Interview with Haydn Gwynne from The Windsors
How would you describe The Windsors to someone who’s never seen it?
I would call it sublimely daft, I suppose. It’s spoofing not so much the royal family as media portrayals of the royal family. It’s spoofing a particular brand of American TV soap opera. And there are also lots of references to famous films and so on – there was Rebecca in the first series, and you get a bit of The Man in the Iron Mask. But it’s a particularly British sort of comedy.
You play Camilla. How is she portrayed in the series?
Someone asked me if it is a caricature of Camilla, and I’d say no, it’s absolutely not. That would be more like Tracy Ullman’s very funny version of her in her sketch show. That might be more of a caricature, in that it’s a horsey, jolly woman who loves the countryside. My model for Camilla, once I’d read the first scripts and seen the costumes, became much more as if she were played by Joan Collins in a soap opera called Balmoral. She is the sort of arch-villainess of the American soap opera. That’s the model for me, in a way, which is fruitful and rather fun. You can indulge your arch-villainess. Camilla de Ville, if you like.
Did you do anything in the way of research into the way she dresses or walks or moves, or is that totally pointless, because you’re not trying to recreate her?
Actually, in as much as I could, I did study her, at least initially, to see what, if anything, would be useful, and then I found that it was mostly not useful. People don’t know what Camilla sounds like, if you think about it. I did manage to find some speeches at charity events and things, but it wasn’t really useful to me. As regards the look – her main signifier is her hair, so what you do go for is the exaggerated soap opera version of the Camilla blonde flick. It’s quite interesting, researching her, because she is actually very stylish. She dresses extremely well, but we’re going for a whole other thing. We go for a red and black palette, which are not her colours at all, because that suits our American soap opera version of her. Our costume designer, who is completely brilliant, June Nevin, is very witty with what she does. So for some of the characters she’ll be looking for exaggerated versions of things. Here she might come back to the real Camilla as we have a section in this series that goes to Balmoral and the Highland Games, so then we’ll go back to looking at pictures and seeing Camilla in outfits where there’s a tartan combo, with feathers in the hat. So we’ve got that, and gone for a ridiculous, exaggerated version.

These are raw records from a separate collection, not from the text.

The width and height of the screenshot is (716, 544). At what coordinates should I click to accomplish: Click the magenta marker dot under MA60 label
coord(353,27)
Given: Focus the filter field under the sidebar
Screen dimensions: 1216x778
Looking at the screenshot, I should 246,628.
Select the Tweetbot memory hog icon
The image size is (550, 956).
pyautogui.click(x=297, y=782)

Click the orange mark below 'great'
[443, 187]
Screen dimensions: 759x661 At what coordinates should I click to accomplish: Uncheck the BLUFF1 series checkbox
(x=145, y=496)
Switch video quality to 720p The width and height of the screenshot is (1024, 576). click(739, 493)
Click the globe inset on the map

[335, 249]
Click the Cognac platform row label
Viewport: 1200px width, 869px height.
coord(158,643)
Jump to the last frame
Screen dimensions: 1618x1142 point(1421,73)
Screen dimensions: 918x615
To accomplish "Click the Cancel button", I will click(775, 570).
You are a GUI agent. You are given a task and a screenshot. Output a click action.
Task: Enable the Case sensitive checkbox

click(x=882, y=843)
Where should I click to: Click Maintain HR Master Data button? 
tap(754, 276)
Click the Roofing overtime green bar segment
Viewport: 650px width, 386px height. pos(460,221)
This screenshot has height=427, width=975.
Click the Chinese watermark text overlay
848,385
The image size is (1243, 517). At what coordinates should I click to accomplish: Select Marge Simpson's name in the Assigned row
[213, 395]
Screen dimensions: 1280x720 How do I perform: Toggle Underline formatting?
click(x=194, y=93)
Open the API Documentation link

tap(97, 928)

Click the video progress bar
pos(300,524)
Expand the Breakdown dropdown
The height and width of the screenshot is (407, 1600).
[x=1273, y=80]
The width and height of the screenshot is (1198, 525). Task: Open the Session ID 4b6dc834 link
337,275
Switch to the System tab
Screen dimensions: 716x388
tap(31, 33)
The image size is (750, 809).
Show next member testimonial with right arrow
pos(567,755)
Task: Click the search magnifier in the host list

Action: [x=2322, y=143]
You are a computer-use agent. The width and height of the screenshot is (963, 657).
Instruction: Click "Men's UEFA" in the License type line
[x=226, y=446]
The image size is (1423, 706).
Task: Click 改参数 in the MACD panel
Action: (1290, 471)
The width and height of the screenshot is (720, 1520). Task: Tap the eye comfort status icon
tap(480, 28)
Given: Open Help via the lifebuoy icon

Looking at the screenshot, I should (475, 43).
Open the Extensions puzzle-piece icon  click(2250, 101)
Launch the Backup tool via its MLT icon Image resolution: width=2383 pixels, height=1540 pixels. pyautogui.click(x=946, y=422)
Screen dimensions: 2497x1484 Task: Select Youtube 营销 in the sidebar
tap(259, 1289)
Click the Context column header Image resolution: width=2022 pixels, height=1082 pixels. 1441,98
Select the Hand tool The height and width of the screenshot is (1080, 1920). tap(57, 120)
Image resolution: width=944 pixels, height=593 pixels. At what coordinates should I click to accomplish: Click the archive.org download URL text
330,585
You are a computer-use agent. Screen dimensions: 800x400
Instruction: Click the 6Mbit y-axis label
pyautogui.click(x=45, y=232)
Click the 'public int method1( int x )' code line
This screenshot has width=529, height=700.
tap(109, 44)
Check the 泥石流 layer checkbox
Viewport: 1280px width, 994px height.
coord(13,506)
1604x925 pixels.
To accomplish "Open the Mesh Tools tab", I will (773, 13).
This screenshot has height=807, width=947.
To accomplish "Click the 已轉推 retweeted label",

Almost all of your scenes are with Harry Enfield. How do you enjoy working with him?
I love working with Harry. Apart from anything else, he’s a really sweet, gentle man. It’s a really lovely cast, we really enjoy each other. Working with Harry, when we’re rehearsing, I never know what he’s going to come up with. We do just laugh a lot. Actually, we didn’t have a lot to do together in the Christmas Special, my storyline took me off in a different direction – so when we were having meetings about what was going to happen in the second series, I did actually check that I’d have a lot to do with Harry.
Do you ever worry about offending royalists? Have you been berated by any?
“No”, that hasn’t happened. I suppose it’s possible that people might take offence on behalf of the royals, but I think you could be an ardent royalist and still enjoy this show. It is mostly quite affectionate, and indeed some of the characters are rather heroic, like Wills and Kate. As for the royals themselves, do some of the younger ones watch? I don’t know. There is stuff is going on all the time about the royals, there are movies like The Queen, there’s The Crown, King Charles III, going back a bit there was Spitting Image. How do you deal with that as a royal? I imagine, with a lot of it, you just ignore it.
Do you have any favourite scenes or storylines from The Windsors?
Yes. I absolutely loved the whole abolition of the monarchy thread, not only because it lead to a leaders-style debate, and a cat fight – I love a good cat fight – between The Windsors’ Camilla and Kate, but also the fantasy of the Royal Hunger Games as a way of getting rid of the minor royals. That absolutely killed me.
Is the show as much fun to film as it looks?
It is totally as much fun as it looks. The only thing that isn’t fun is that our schedule is insanely tight, and so when we are having too much fun, our poor director Adam Miller has to start reining us in. It is hard not to laugh, and not to corpse a lot of the time. We do try and get most of it out of our systems during rehearsal. It’s lovely rehearsing scenes with the crew all chuckling away, because they’re seeing it for the first time. Before it went out, we were laughing, but we didn’t know if anybody else would, but now we know that there is an audience that really enjoys it. I have been in shows, not TV, where you’re having a fantastic time and the audience don’t quite agree. So what did surprise me was that I met so many people, who like the show, I was expecting to meet more people who didn’t like it. I thought it would be more fifty-fifty. I have a couple of members of my family who just don’t get it, but then I have other relatives for whom it justifies my whole career. They completely adore it. It’s probably the first TV I’ve sat down and watched with my teenage sons for a very, very long time.